When investigating ‘how to get published’ one thing you are sure to come across is the advice to write for your audience. But until you have an audience, how do you know who your audience is? I write this blog each week, yet (with the exception of Nick who I grill every Monday to make sure he has read it) I have no idea who is reading it.
So who is reading? Some friends (maybe), some writers from my crit group, some people who were actually looking for ‘the novels of Natalie Hawthorne’ and a few people who have read one of my short stories and clicked on a link. And what demographic do all these people fall into… Human beings. That’s about as far down as I can narrow it.

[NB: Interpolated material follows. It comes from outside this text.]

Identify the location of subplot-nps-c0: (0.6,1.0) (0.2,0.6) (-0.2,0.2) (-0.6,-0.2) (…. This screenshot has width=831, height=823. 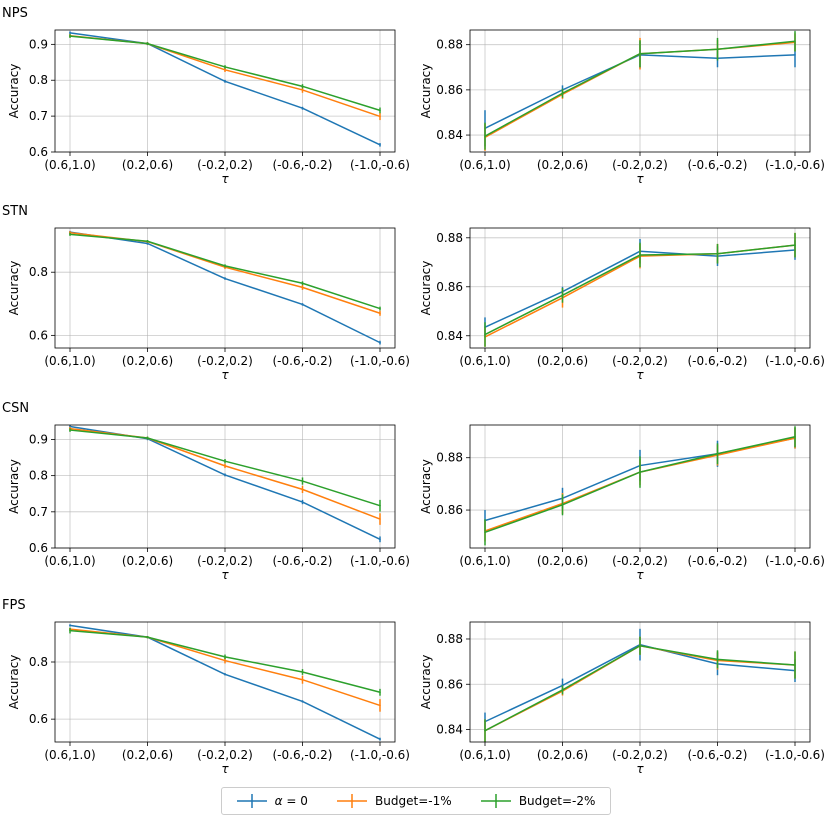
(206, 96).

So what does this mean for finding your audience? Well the fact is, for an unpublished author, the known audience is you! So write what you want to read, and let the audience find it. Your passion for the project will always shine through so much brighter if you love what you are writing. If you write what you think people want to read, your work will be the average of everything before it, and offer nothing new to the reader.
True, you could target a known audience in the hope of getting a ready-made following, for example; you write a novel about a boy wizard who is bitten and becomes a vampire. Just for the sake of it, let’s say your novel finds a publisher and sells well. Then you must write another book in the series, and another. No one is interested in the novels you actually want to write, just the boy-wizard-vampire books. Is that what you want? And remember we are ignoring the fact that right now there are probably over a thousand similar books trying to find homes with publishers.
Having said that, I wouldn’t suggest you purposely not write for a popular market, but if you do, ensure that you can fall in love with your story. You might spend a lot of time with these characters, they might pull you away from the other novels you want to finish, so make sure they are the characters you want to hang out with. If you are writing something you hate, you might as well stay in your day job.